Do not add flour while rolling the puris. If the dough is too moist and it sticks to the surface and rolling pin, then add 2 – 3 drops of oil on to the surface and rolling pin.

If the oil is not hot enough, then the puris will not puff and the puris will become oily.

If the oil is too hot, then the puris will turn brown quickly and will get burnt which spoils the taste.

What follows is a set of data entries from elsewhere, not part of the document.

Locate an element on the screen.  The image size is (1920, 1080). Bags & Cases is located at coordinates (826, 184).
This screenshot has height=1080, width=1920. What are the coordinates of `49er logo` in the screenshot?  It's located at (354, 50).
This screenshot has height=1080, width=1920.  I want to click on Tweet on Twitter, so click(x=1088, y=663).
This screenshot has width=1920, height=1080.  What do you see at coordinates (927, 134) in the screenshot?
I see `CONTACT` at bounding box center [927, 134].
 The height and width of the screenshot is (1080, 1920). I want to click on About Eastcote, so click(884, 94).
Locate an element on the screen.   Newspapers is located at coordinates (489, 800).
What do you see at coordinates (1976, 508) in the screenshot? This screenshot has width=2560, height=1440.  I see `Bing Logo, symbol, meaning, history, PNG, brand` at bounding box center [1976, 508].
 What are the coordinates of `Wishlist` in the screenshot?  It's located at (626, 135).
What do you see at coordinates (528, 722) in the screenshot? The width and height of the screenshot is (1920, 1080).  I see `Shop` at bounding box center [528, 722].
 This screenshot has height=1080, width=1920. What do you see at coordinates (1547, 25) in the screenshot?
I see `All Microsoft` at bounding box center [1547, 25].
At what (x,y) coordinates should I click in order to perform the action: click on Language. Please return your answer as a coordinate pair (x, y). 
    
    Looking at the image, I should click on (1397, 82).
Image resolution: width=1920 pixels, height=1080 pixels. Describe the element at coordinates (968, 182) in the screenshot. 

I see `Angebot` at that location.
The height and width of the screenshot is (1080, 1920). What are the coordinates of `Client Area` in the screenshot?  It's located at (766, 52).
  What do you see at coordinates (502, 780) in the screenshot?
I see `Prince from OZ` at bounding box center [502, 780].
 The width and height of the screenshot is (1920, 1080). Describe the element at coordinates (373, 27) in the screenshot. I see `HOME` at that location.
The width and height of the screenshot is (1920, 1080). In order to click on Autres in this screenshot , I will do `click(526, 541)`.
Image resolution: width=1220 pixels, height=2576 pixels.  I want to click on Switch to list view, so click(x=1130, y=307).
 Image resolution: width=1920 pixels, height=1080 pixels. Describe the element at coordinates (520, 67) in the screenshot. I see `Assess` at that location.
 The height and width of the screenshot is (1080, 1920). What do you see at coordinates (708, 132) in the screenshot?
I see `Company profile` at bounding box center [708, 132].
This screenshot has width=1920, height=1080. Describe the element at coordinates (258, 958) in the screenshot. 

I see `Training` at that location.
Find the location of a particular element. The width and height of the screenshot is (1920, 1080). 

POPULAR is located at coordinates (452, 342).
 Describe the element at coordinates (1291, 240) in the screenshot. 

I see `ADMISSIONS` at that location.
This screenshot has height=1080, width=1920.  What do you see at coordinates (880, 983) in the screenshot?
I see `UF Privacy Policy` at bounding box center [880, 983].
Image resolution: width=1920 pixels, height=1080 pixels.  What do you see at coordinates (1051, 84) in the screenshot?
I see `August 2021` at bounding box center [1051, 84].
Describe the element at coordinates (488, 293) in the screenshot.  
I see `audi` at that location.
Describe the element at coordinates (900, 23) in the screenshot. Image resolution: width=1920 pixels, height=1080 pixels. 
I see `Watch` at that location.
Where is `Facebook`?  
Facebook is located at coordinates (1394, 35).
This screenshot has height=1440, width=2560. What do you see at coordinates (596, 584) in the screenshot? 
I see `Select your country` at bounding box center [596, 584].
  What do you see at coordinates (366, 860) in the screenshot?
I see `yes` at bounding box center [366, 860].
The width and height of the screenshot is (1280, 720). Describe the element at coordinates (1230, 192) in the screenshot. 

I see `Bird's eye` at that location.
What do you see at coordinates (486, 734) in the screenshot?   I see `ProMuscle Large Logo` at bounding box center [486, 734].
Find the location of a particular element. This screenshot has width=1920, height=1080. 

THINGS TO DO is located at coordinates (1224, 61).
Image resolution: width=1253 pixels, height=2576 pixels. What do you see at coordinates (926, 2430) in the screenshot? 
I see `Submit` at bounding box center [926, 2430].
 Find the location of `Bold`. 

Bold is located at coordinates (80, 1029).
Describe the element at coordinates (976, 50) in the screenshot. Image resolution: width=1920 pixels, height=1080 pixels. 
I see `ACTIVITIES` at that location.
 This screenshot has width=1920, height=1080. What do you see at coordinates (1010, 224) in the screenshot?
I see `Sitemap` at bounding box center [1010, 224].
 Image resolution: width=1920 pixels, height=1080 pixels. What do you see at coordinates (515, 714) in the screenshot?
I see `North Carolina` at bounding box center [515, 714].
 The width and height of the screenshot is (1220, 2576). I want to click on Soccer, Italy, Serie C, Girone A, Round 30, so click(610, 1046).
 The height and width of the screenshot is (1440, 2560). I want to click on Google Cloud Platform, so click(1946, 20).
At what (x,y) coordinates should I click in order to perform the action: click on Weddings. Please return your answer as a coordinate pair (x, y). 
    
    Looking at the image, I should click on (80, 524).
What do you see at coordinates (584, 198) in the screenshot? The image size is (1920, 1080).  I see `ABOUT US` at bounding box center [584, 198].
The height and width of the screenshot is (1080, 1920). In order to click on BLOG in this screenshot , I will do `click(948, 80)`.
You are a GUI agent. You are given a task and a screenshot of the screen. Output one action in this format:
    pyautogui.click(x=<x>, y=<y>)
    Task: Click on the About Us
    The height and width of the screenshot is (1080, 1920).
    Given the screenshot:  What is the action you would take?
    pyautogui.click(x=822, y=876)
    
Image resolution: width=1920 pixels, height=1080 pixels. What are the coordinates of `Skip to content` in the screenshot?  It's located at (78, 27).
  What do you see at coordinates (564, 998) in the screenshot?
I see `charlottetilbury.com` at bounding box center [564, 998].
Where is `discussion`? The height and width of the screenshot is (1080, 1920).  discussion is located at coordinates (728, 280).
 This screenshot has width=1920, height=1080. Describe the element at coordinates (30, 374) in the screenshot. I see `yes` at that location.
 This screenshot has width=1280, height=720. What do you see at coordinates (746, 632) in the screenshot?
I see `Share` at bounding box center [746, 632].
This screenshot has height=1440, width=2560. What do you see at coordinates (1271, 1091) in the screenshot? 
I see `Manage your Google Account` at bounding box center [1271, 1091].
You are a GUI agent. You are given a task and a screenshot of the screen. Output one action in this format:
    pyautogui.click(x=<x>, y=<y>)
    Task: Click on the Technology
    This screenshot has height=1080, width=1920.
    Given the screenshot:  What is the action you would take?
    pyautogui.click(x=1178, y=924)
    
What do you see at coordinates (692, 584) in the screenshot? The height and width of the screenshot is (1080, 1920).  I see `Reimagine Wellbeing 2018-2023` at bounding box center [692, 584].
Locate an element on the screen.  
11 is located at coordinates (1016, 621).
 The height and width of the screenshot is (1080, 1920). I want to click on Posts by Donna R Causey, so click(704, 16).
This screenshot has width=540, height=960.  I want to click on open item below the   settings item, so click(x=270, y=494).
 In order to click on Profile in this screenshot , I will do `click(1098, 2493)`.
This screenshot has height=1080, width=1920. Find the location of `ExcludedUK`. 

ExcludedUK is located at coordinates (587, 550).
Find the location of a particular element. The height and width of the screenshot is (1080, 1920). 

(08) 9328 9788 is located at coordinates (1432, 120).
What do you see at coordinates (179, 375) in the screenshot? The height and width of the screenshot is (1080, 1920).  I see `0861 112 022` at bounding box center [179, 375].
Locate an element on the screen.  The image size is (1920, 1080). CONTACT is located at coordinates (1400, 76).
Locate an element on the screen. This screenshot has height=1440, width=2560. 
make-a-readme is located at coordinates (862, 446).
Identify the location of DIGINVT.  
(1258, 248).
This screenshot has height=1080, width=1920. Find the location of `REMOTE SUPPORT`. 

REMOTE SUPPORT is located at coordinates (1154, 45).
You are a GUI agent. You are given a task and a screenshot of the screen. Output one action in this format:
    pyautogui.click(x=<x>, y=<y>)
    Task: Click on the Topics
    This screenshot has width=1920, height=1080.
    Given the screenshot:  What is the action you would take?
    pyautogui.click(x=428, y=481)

Recipe inspired by Manjula’s kitchen


Chapati (Roti)




  • 1 cup whole-wheat flour
  • 1/4 teaspoon salt (Or as required)
  • 1/2 cup lukewarm water (Use as needed)
  • 1/4 cup whole-wheat flour for rolling


  • 2 teaspoons ghee


  1. Mix flour, salt, and water to make soft dough, adding water as needed.
  2. Knead the dough till it becomes smooth and pliable. When the dough doesn’t stick to the vessel, you can stop adding water. If you feel that the dough is too sticky, then add 2 to 3 tablespoons of wheat flour and kneed the dough. (dough can be slightly sticky now).
  3. Cover the dough and set aside at least ten minutes.
  4. Now make roti’s by rolling evenly in the center and sides. (make sure to not make the roti with thin center and thick sides – it will make the roti loss it’s softness in the center).

Additional notes:

  1. Use just enough dry flour to roll the roti, as too much flour will make them dry. If the dough sticks to the rolling pin or rolling surface, lightly dust the rotis with dry flour.
  2. Heat a pan on medium high heat. To test, sprinkle a few drops of water on the pan. If the water sizzles right away, the pan is ready.
  3. Place the one roti into the pan. When the roti start to change color and start puffing flip it over. There will be some golden brown spots.
  4. Flip again after a few seconds. Using a flat spatula, press lightly on the puffed parts of the roti. This will help the roti puff up. Flip the roti again, until it has light golden-brown spots on both sides.
  5. Add ghee to the roti, the side that is facing the pan. (In the above pics, I haven’t  applied ghee being a calorie conscious. If you add ghee, it will make your roti super soft.)
  6. Place the rotis in a container lined with a paper towel. Cover the container after each roti.